Let the games begin!

4 thoughts on “Who’s the Competition Now?”

  1. FPGA companies are entering some new markets with some ferocious new competitors. In the near future, it won’t be good enough to simply beat the guys across town. Are the FPGA folks ready for this scary new jungle?

  2. Used to be when some new function found success on FPGAs, somebody would tape it out as an ASIC at 1/10 the price and/or 10x the speed, and that was that for the FPGA version.

    Now that a cutting-edge ASIC costs $20-30M+ (counting logical and physical design, IP, verification, EDA tools, etc.) new things stay on FPGAs much longer.

    This new generation of SoC FPGAs is hot, now that A-class ARM cores are powerful, well-supported and everywhere. But when a new function succeeds in the FPGA half, will mainstream SoC vendors find it easy to throw the new function into the next tapeout?

  3. One of the key points will be the tool chain. Xilinx have already made the first move with a tool chain for Xynq that is a fraction of the cost of an SoC tool chain from an EDA major.

  4. The problem is that the FPGA tool chains are optimized for someone that is thinking about building ASIC’s.

    It’s not optimized for nearly automatic, fast incremental place and route … it fact it can literally take weeks to reach timing closure for a large design.
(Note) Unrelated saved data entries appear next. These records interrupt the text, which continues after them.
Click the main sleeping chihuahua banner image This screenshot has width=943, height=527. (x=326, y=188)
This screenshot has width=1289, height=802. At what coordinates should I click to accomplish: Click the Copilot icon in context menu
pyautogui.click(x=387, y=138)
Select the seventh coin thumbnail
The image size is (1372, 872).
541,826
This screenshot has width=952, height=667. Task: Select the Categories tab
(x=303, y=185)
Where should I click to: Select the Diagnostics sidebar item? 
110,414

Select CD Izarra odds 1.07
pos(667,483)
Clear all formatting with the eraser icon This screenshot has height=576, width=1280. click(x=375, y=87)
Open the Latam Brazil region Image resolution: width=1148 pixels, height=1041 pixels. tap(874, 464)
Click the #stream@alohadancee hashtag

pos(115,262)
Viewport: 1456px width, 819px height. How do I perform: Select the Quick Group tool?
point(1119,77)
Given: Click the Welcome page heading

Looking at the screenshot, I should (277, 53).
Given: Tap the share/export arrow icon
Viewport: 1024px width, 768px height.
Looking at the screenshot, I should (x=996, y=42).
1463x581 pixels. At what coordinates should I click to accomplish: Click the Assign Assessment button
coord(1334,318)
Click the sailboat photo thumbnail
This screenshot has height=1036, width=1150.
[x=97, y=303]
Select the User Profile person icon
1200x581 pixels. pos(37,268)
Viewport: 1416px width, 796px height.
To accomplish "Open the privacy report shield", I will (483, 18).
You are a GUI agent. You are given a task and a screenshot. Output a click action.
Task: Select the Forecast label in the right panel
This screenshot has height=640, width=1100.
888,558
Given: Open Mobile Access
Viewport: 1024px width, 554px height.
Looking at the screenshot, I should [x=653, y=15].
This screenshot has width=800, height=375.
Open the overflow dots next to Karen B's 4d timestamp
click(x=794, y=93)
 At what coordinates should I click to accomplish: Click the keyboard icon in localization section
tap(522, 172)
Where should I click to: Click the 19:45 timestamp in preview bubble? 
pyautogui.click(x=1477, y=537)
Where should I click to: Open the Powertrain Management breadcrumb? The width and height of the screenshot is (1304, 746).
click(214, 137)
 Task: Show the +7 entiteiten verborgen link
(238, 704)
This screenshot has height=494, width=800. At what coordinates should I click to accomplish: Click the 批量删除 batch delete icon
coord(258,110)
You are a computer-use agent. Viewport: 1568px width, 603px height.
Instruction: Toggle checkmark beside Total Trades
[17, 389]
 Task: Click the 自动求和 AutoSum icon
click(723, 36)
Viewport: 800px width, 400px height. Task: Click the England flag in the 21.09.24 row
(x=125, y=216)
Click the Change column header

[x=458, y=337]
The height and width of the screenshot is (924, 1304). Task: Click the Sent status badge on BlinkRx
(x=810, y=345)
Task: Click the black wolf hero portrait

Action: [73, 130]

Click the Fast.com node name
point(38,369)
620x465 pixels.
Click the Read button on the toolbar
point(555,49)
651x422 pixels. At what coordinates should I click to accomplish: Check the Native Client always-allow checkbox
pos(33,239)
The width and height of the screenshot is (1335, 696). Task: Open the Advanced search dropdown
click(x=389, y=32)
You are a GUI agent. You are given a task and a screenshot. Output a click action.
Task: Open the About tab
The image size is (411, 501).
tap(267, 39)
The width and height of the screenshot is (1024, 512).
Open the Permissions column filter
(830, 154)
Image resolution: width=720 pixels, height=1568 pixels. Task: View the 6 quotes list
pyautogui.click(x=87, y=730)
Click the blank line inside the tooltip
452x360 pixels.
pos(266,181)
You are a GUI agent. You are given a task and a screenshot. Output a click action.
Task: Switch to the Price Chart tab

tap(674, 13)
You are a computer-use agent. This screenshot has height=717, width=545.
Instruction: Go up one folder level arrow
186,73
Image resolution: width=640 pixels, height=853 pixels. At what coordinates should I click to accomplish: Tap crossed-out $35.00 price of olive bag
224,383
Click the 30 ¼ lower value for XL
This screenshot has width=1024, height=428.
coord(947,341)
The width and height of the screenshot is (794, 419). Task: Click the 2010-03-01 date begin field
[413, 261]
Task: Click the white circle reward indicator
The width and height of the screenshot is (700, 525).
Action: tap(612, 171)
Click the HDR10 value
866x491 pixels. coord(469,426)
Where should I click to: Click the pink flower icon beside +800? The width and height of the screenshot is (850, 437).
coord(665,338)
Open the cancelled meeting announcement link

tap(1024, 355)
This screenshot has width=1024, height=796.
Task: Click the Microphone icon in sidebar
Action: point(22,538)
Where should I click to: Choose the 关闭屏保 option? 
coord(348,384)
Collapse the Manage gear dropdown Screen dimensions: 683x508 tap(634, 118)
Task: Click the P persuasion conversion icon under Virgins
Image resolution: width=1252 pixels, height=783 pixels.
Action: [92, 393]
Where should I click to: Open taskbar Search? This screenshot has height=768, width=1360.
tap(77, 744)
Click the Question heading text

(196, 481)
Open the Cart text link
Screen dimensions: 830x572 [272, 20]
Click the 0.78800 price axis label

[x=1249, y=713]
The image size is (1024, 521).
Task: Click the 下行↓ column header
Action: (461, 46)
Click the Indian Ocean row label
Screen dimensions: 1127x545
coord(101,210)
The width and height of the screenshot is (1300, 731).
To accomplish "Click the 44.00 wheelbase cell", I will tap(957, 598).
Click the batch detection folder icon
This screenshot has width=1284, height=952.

    That’s a problem that just isn’t going to go away in the near term. It would have been fixed by now, if Xilinx (and other FPGA vendors) had backed off the draconian IP rights preventing open source tool chain develpment to make system level SOC tools down to place and route that are developer friendly in terms of speed and incremental placements.

    When I suggested that back some 6 years ago, that we needed these tool problems fixed, and open source was the most likely solution … let’s just say the Xilinx staffers, and a number of hard core Verilog/VHDL designers were less than friendly about using high level abstraction tools that are rapidly becoming common place today. Bit twiddling in Verilog/VHDL is soon likely to be as welcome as bit twiddling in assembly language is on large software projects.

    Open source in the hardware markets, is still considered a joke, … I would have thought so 20 years ago when as system vendors we prided ourselves on having the best C compilers as a market edge for our platforms. Not that many years later, GCC is a significantly better tool chain than any single architecture vendor could dream of developing … much less supporting with the budgeted staff dollars available.

    It really is way past the time to tell FPGA vendors to back off the strict IP strangle hold that prevents open source FPGA tool chains all the way down to place and route tools, so we can start fixing this problem. And let the market, and the developers start developing the tools needed to make the fully integrated SOC on an FPGA a reality.

    There is a lot more profit in the silicon … follow the system vendors and learn from their mistakes. Push your tool chain support budget into leveraged open source tool chains down to place and route … and share the gains with other vendors also following that lead and sharing development of a common tool chain.

    Linux, GNU(gcc), Xorg, OpenOffice, KDE, and a number of other open source projects are directly staffed by paid developers on large corporate payrolls. Plus a few hundred thousand non-paid private individuals.

    That’s far more productive than what a few dozen developers at each FPGA vendor can do on separate incompatable projects.